** TASKS AND EXERCISES **
- a) In the thread on riding videos below, what does morganshow11 say happened to their knee?
- b) Extend the thread on riding videos below by writing what comes after its final sentence.

** EXTRACT PROVIDED **
# Just some vids!



## farmpony84 (Apr 21, 2008)

Is he gaited? I see him trotting in some portions of the videos and other times he looks gaited... 

You are still holding him back alot more then I'd like to see with your hands at the trot, I'd rather see you use your seat and legs more but I see tons of improvement from you last video. even in your barrels. I wish you ALWAYS wore your helmet.....! 

He really looks like he gaits sometimes... cute horse though, he looks like he's a good boy, a little speedy but willing..... Get your weight in your heels, sit back, work on your leg muscles and seat... Good job though....


----------



## zurmdahl (Feb 25, 2009)

In your first video your arms are really straight, bend your elbows more and tighten up your reins a little. Ia with farmpony, you should always wear your helmet! Even if you're doing games, it's really dangerous. What happened to your knee?


----------



## morganshow11 (Dec 19, 2008)

I know, my helmet was broke(shame on me haha)
yes he is gaited. He was being spunky that day. Usually i dont have to hold him back.

I was in P.E and i was running and me knee came out of place, and it will never be the same again. But i can run but not run and turn at the same time. but thank god i can still ride horses!!


----------



## SaleeColashlas (Jul 14, 2009)

Sorry to here about your injury. 
At 37-40 seconds(in the first video) that when you post your legs move back and forth, keep them still.
Abd before the bigger jump you are leaning way to far forward as you are approching the jump, stay strait until your horse lifts his front feet for the jump.


----------



## zurmdahl (Feb 25, 2009)

Sorry to hear about that, at least you can still ride!


----------



## morganshow11 (Dec 19, 2008)

Yeah im so happy about that.

I know sharleese, did you read the part where i said i was unstable? that is what i ment by 'unstable'


----------



## Sunny06 (Jun 22, 2009)

Do you ever lunge him before you ride? 

You're pulling on his mouth a LOT in the last video.. More like yanking..Was he doing something you didn't like? He seemed to be doing nothing wrong. (my volume was on mute-maybe I didn't hear something)

He's quite a flashy lil booger--very cute. I've never seen a gaited Morgan in action.


----------



## morganshow11 (Dec 19, 2008)

Just slowin him down Like i said i dont have stable knees which make me bounce up and down lol.


----------



## morganshow11 (Dec 19, 2008)

Oh and yes i lunge him


----------



## Spastic_Dove (Oct 4, 2007)

Im not going to comment on the first video (I think it's the same on you have another thread on?) but I think it's the best out of them all. 
Please don't take anything I say as offensive. The barrels video just shows that you need a lot more work to be running speed events. These are old though you said, so maybe there has been improvement since (If I remember right you placed high in barrels at a gymkhana recently?). From that video though, your turns are sloppy and you didn't finish the pattern. Your upper body is very unstable and if it's going to cause you to yank on his face, stick to slower work. The poles I'm just not going to critique at all because that was a disaster (Every pole run of mine looks like that so don't be upset lol). You definitly have a quick horse, but you need to harness that energy and make sure he listens instead of just runs. My horse is the exact same way. He would run until he keeled over and I need to make sure his focus is on me.

** DATA **
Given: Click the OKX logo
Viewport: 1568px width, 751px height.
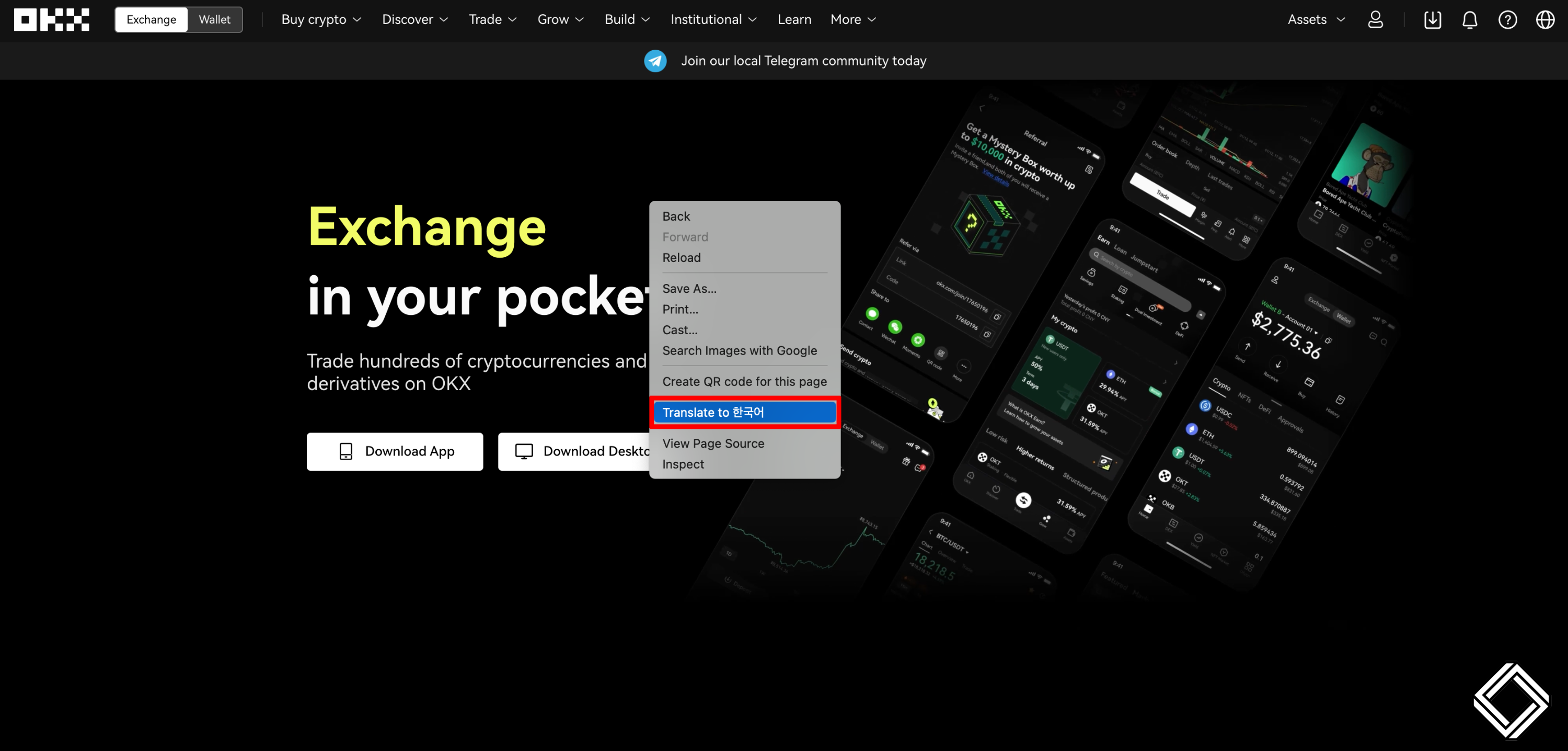Looking at the screenshot, I should click(x=52, y=19).
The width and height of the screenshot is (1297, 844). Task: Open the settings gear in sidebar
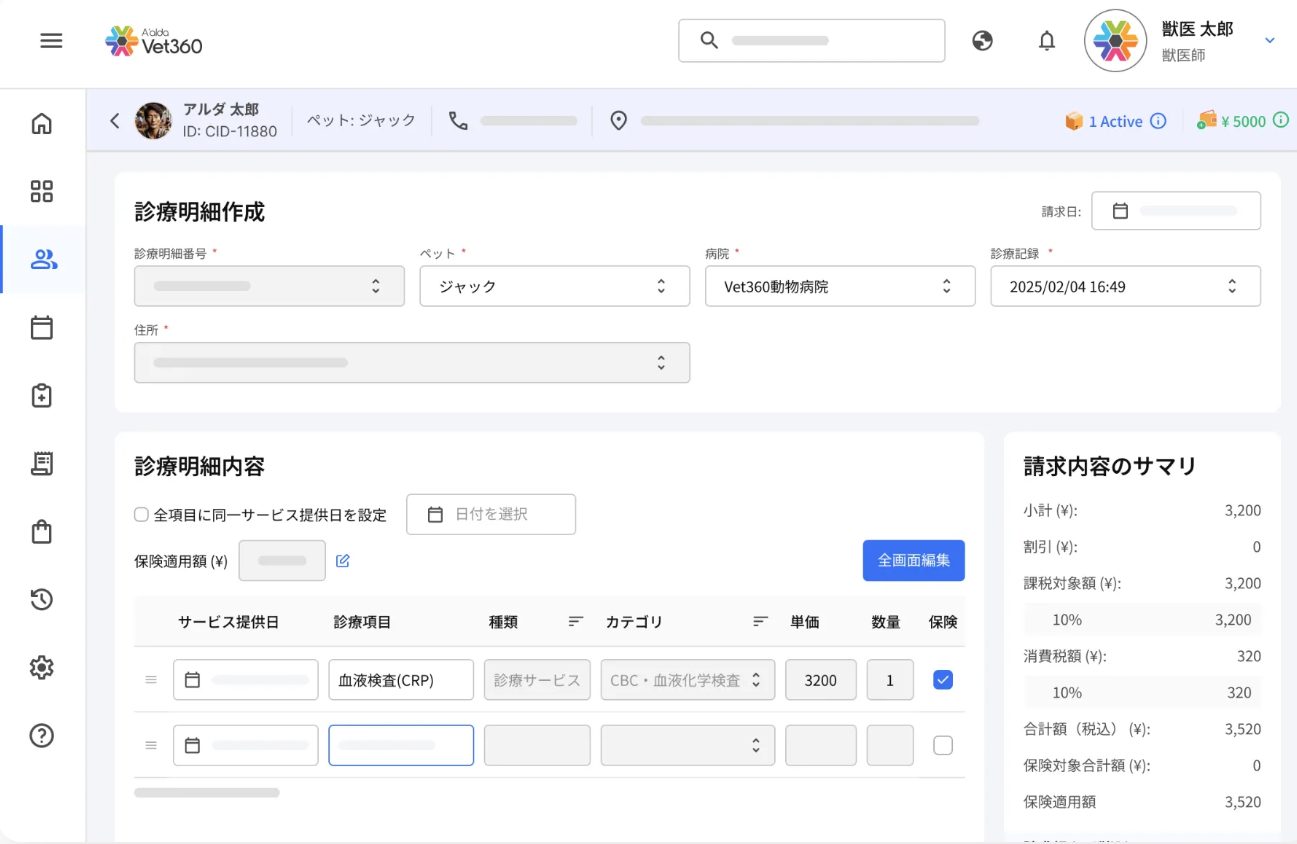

** RESPONSES TO THE EXERCISE **
- a) It came out of place while morganshow11 was running in P.E.

- b)
Your horse is cute and has potential, just like I said you need to harness that and give him the tools he needs to improve. 

How long until you think your knee is healed up? If that is the reason you are unstable like you say, that is going to make a big difference.


----------



## morganshow11 (Dec 19, 2008)

Thanks for the critique!! Anf yep we placed 2nd in barrels. He has gotten soooo much better its not even funny haha. Oh bay and he is sooo fast i ahev ran him full out and i almost went flying off the back(not really)


----------



## Spastic_Dove (Oct 4, 2007)

Good job! Just remember that speed is not the most important thing with gaming. It's the final component.


----------



## masatisan (Jan 12, 2009)

I couldn't help but laugh in the last vid when your friend said "This is going to be Marrah and Clippy "gilloping.""


----------



## morganshow11 (Dec 19, 2008)

I know^^i laughed too when i saw the video after we galloped. No one ever knows what goes on in her head, i dint think she even knows!

Thanks SD. I didnt really worry about the speed, it was about control.


----------



## Spastic_Dove (Oct 4, 2007)

I don't have sounds so I missed that! 
That's what I'm saying is that in the videos of your speed events, you have no control. Go back down to a trot or easy lope to perfect things and get him listening.


----------



## morganshow11 (Dec 19, 2008)

Those vids were from a while ago. Now he is sooo much more controlable now though, it amazing!


----------



## Spastic_Dove (Oct 4, 2007)

You should post some new vidoes if you want an accurate critique! I'd like to see the new, controlled Rowdy


----------



## morganshow11 (Dec 19, 2008)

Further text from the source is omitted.